Required action: Copy every line of the data that includes the string "computer".
━━━━━━━━━━━━━━━━━━━━━━━━━━━━━━
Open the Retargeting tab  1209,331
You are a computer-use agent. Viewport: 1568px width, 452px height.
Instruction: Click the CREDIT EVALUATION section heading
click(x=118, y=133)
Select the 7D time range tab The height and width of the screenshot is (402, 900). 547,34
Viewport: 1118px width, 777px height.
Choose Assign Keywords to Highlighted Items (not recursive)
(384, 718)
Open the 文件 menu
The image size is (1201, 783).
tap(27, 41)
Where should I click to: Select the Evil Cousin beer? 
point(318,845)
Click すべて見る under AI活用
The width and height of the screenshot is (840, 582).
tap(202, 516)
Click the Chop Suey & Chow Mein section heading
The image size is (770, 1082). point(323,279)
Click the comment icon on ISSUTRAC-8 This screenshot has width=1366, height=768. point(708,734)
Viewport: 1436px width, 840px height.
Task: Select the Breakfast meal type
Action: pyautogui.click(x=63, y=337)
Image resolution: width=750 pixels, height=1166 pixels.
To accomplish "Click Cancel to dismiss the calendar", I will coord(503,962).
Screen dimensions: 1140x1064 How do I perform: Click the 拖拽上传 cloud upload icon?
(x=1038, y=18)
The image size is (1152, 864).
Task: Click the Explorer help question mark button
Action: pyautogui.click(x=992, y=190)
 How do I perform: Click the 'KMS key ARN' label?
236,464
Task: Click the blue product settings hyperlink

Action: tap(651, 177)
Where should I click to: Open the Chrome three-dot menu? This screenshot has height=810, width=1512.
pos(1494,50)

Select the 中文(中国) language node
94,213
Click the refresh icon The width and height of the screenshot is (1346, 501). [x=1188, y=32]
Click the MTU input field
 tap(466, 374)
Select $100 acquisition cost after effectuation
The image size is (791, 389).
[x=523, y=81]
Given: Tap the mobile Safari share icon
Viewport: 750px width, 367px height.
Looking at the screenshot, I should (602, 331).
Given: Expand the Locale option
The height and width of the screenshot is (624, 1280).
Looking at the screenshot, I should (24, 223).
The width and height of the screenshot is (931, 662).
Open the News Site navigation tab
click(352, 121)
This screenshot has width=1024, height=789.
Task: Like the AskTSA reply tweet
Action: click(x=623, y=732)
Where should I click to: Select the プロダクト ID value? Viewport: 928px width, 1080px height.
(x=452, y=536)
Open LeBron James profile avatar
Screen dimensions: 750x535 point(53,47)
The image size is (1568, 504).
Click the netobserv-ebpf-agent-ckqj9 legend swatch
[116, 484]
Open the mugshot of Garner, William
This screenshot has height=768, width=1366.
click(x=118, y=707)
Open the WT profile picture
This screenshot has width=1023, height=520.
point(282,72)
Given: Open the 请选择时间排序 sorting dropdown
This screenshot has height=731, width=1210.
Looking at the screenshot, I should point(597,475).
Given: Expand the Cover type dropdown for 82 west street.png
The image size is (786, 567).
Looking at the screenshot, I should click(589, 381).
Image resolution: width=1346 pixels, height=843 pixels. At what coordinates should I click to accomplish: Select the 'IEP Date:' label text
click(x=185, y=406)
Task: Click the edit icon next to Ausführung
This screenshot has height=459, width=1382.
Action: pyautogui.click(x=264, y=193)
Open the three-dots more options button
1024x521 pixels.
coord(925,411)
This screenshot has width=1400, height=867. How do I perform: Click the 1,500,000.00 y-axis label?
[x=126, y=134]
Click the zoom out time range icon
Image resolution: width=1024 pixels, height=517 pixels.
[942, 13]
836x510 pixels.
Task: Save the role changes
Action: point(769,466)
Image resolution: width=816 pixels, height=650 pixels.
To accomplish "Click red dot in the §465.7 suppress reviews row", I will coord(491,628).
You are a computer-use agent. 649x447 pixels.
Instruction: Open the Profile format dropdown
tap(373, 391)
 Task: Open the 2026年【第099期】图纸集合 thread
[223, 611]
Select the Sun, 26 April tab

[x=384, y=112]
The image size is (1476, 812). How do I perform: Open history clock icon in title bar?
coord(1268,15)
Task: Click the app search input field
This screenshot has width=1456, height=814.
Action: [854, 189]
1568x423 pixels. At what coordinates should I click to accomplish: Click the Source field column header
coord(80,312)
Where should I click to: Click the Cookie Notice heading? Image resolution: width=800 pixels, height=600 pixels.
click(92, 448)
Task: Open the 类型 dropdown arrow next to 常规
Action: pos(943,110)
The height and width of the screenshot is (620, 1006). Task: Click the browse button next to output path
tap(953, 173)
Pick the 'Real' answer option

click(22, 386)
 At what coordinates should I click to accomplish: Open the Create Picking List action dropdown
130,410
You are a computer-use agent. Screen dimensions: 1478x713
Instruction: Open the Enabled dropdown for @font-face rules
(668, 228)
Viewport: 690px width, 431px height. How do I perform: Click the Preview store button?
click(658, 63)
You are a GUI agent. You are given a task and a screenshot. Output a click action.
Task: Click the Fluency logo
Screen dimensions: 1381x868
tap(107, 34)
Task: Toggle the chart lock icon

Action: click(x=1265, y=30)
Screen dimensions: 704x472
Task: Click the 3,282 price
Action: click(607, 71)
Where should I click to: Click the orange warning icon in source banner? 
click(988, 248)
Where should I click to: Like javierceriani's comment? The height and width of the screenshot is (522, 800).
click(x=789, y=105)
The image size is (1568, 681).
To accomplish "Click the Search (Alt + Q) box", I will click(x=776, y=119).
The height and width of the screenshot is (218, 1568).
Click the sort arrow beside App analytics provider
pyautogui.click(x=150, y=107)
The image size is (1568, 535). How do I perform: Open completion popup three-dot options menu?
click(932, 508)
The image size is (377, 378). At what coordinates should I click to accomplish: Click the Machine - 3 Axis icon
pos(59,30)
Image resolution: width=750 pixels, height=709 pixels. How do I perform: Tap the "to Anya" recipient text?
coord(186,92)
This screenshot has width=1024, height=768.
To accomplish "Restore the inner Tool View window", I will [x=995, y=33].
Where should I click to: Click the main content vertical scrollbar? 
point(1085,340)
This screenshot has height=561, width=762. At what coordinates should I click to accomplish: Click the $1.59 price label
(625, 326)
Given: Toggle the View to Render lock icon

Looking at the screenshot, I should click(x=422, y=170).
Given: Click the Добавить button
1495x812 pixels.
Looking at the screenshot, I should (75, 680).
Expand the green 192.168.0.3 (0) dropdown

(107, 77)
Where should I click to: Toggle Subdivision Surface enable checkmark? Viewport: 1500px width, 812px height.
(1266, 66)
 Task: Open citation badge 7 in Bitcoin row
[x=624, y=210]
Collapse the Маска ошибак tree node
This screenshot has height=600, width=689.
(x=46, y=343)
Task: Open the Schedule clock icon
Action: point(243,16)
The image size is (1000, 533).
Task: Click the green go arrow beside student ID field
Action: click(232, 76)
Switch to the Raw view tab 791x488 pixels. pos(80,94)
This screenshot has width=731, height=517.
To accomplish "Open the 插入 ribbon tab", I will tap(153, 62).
━━━━━━━━━━━━━━━━━━━━━━━━━━━━━━
Exercise answer:
You are a computer-use agent. Viewport: 1568px width, 452px height.
You are a computer-use agent. 649x447 pixels.
You are a computer-use agent. Screen dimensions: 1478x713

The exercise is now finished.